Change the things you can:
Life after trauma

Imagine waking up tomorrow morning and realizing you no longer have your senses of hearing, sight, taste and smell.

Keynote speaker and best-selling author Marcus Engel took the stage during the Closing Session with his seeing-eye dog, Garrett, and shared exactly how he felt the day he woke up in a hospital to find himself without nearly all of his senses except for a feeling of “earth-shattering pain.” Engel’s entire life changed during his freshman year in college after the car in which he was riding was struck by a drunk driver — an accident that nearly killed him and left him permanently blind and needing more than 300 hours of reconstructive surgery. Eventually he regained all senses except for his eyesight.

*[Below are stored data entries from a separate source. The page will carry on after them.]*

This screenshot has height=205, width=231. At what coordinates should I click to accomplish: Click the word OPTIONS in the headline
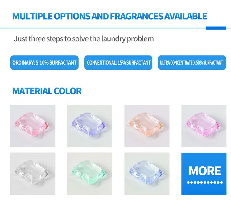pyautogui.click(x=72, y=16)
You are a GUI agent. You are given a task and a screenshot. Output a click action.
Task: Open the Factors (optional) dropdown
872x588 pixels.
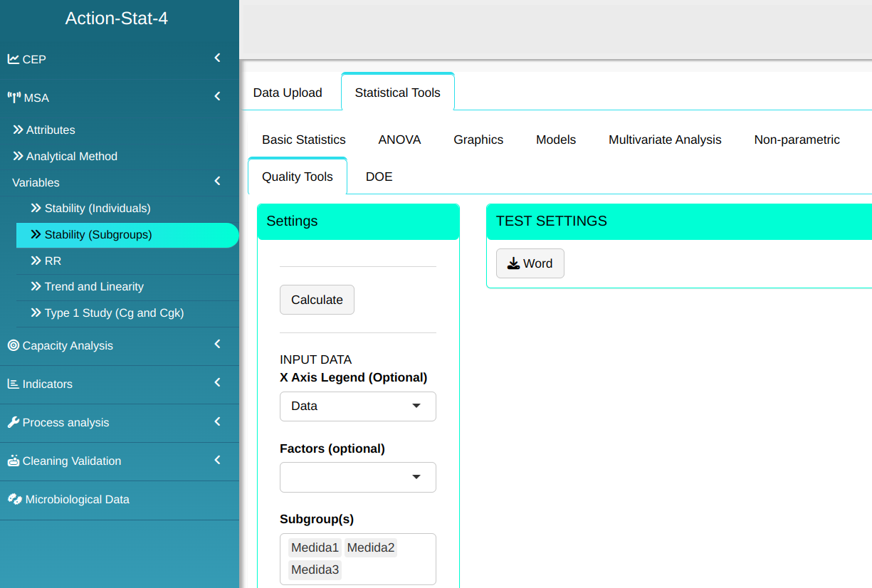click(357, 477)
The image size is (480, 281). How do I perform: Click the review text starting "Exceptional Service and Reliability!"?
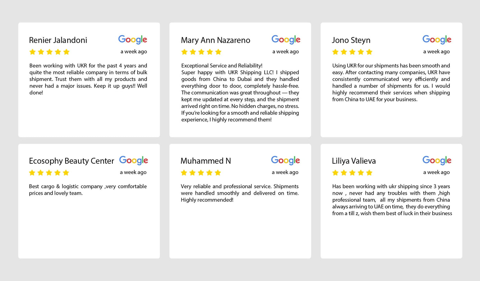pyautogui.click(x=240, y=92)
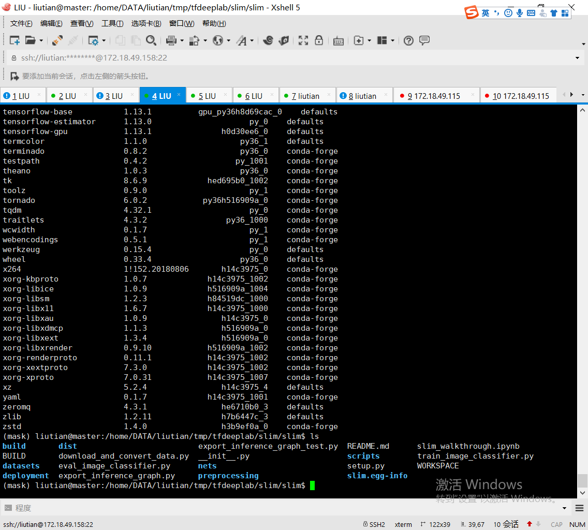Open the Properties gear dropdown arrow
The width and height of the screenshot is (588, 530).
tap(104, 40)
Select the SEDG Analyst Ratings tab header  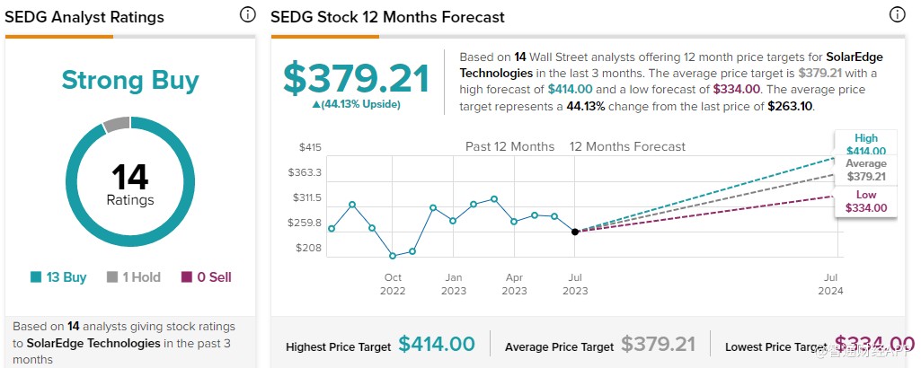[84, 17]
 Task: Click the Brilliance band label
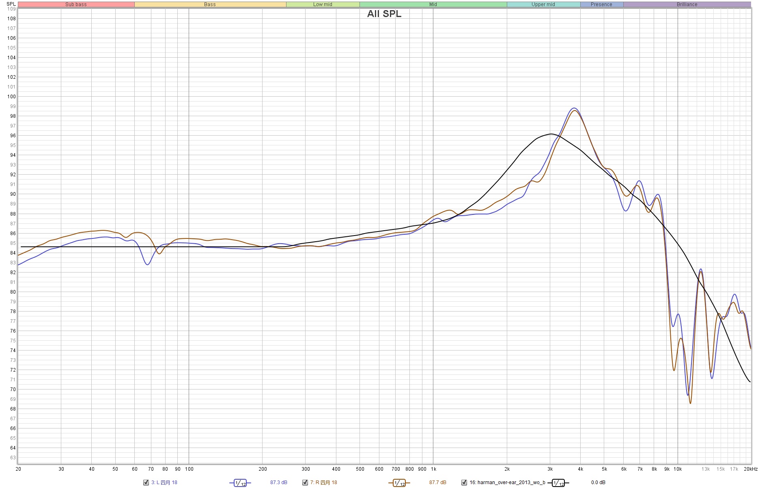click(x=687, y=4)
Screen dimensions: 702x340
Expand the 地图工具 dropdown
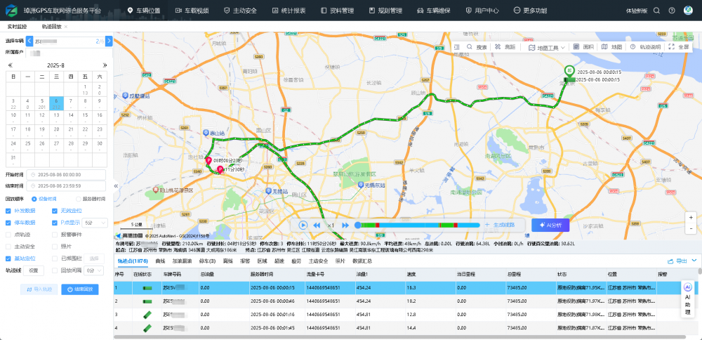(549, 48)
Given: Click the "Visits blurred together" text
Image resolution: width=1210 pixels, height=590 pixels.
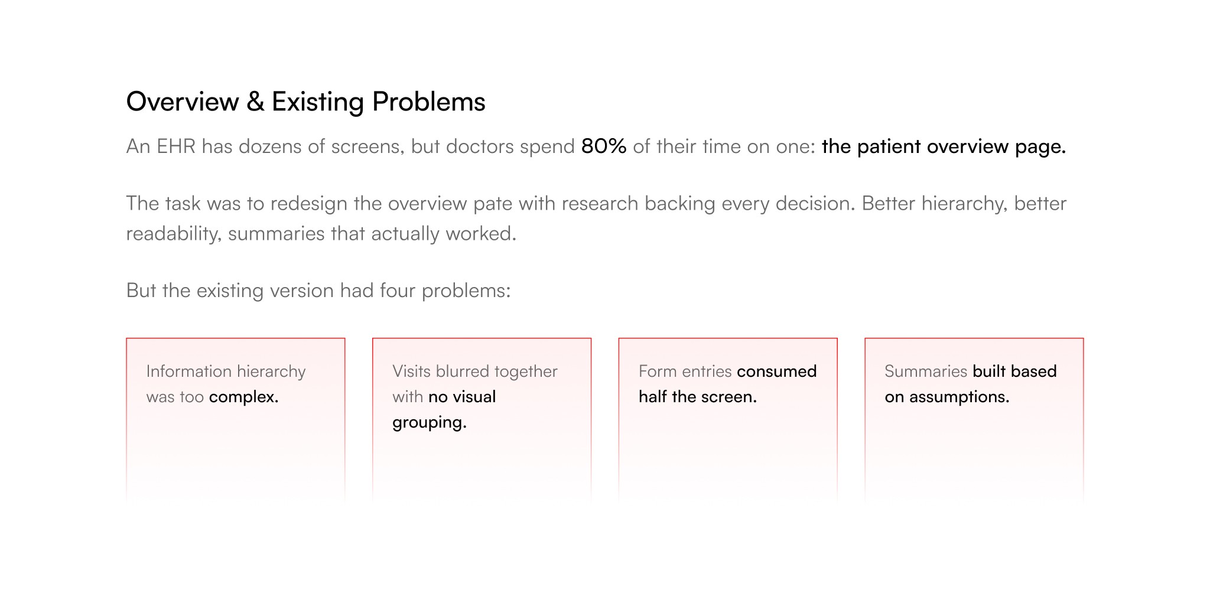Looking at the screenshot, I should (474, 371).
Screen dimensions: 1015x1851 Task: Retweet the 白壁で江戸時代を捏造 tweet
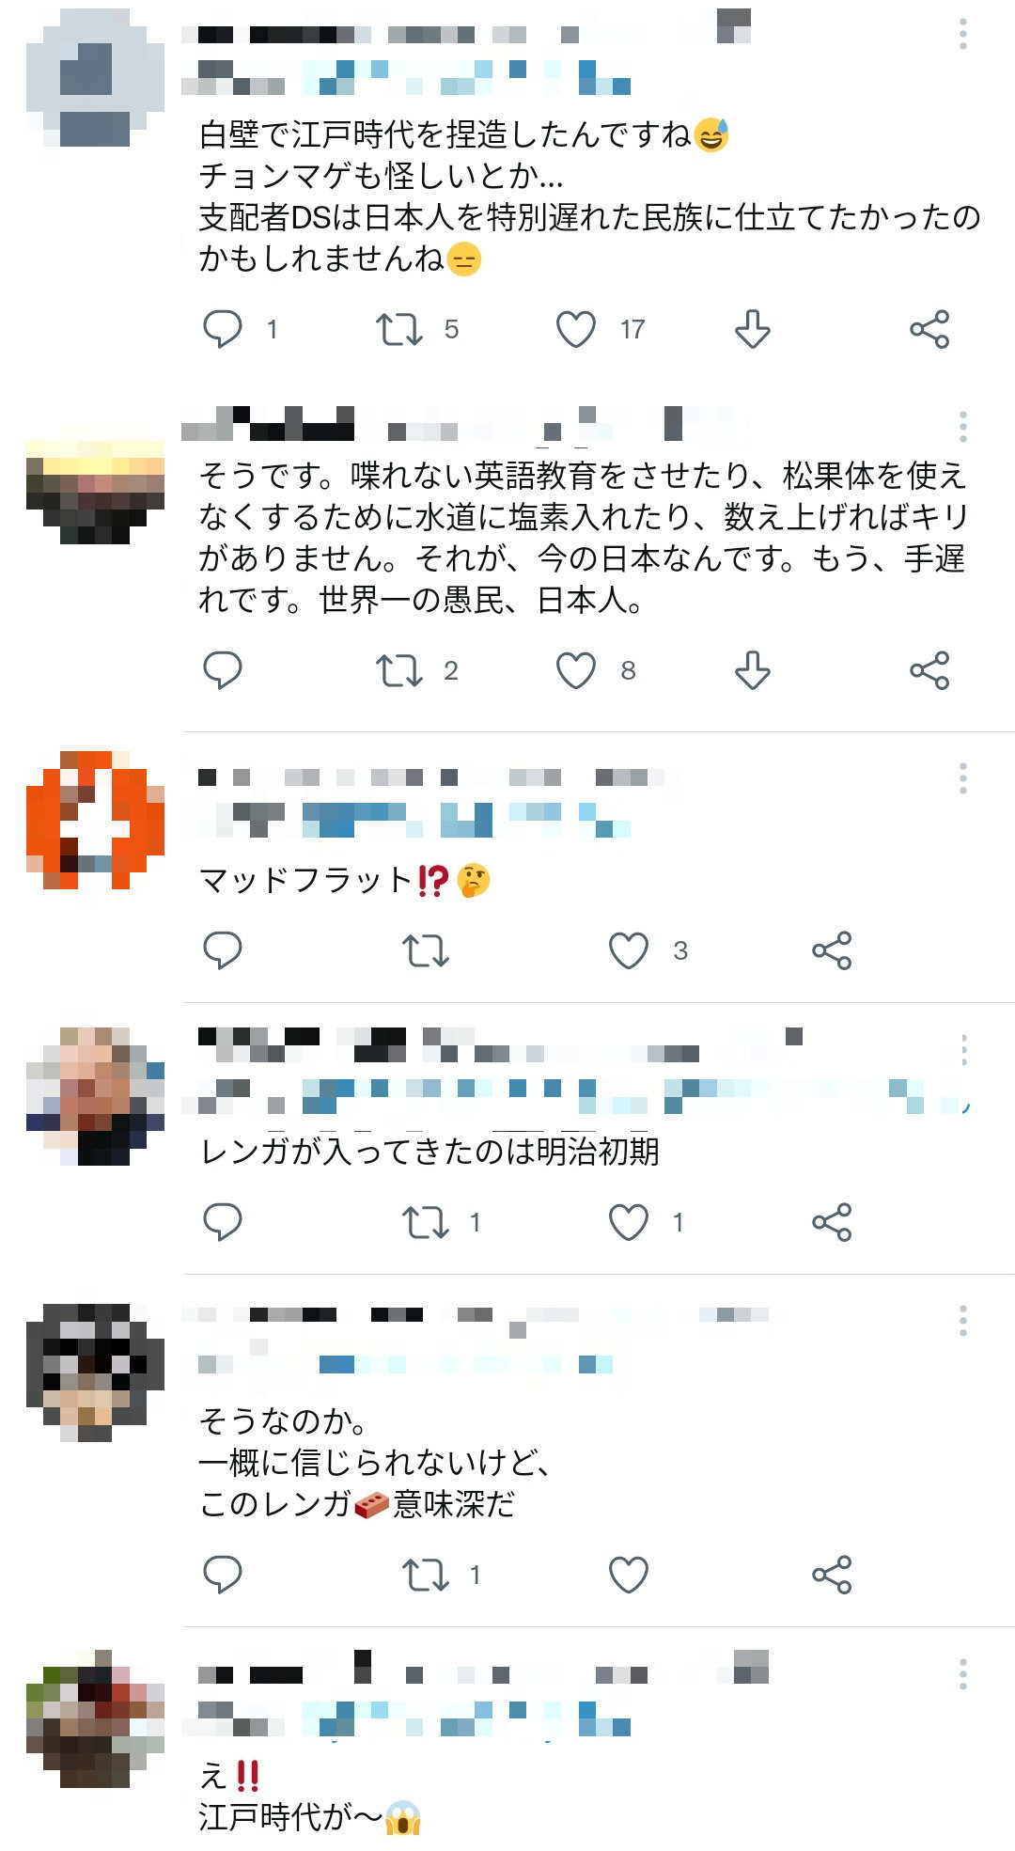[x=399, y=329]
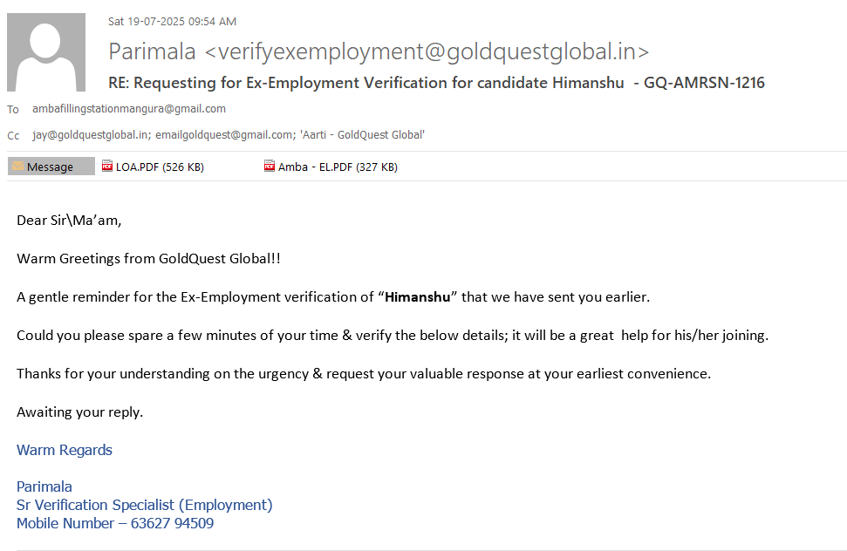
Task: Click the "To" field label
Action: coord(13,110)
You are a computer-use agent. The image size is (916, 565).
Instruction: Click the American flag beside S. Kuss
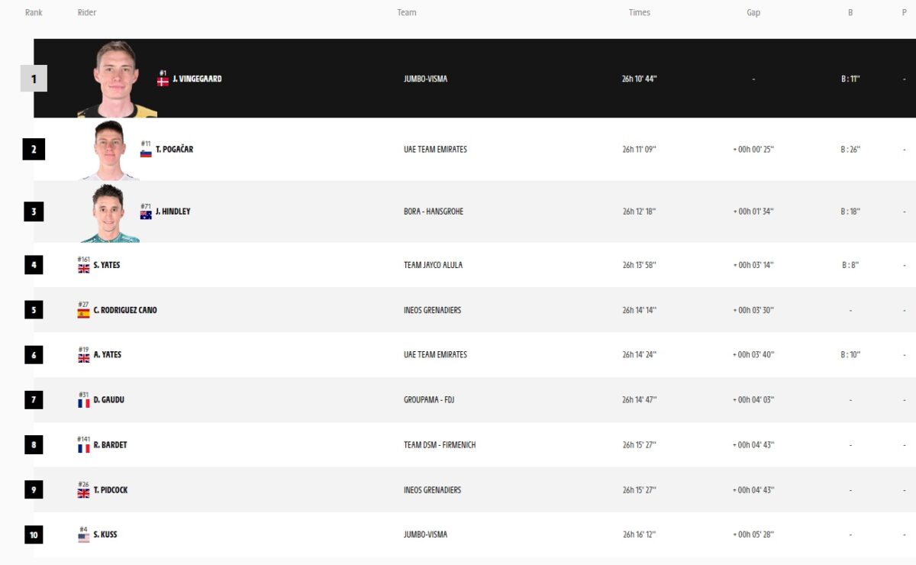point(83,538)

As Engel told his captivating story, he intertwined his first-hand perspective as a trauma patient. He discussed ways that health care professionals made a difference during the “most vulnerable moment” in his life by treating him like a person and not just a patient and by holding his hand to let him know he wasn’t alone.

Engel urged the emergency nurses in attendance to focus on the positive in unexpected situations and to contact him when they experience compassion fatigue and burnout.

“One of the things I can do is to try to pay it forward to you and to the entire world of health care,” Engel said. “I want to hear your story. I want to know what I can do to help keep you in this profession.”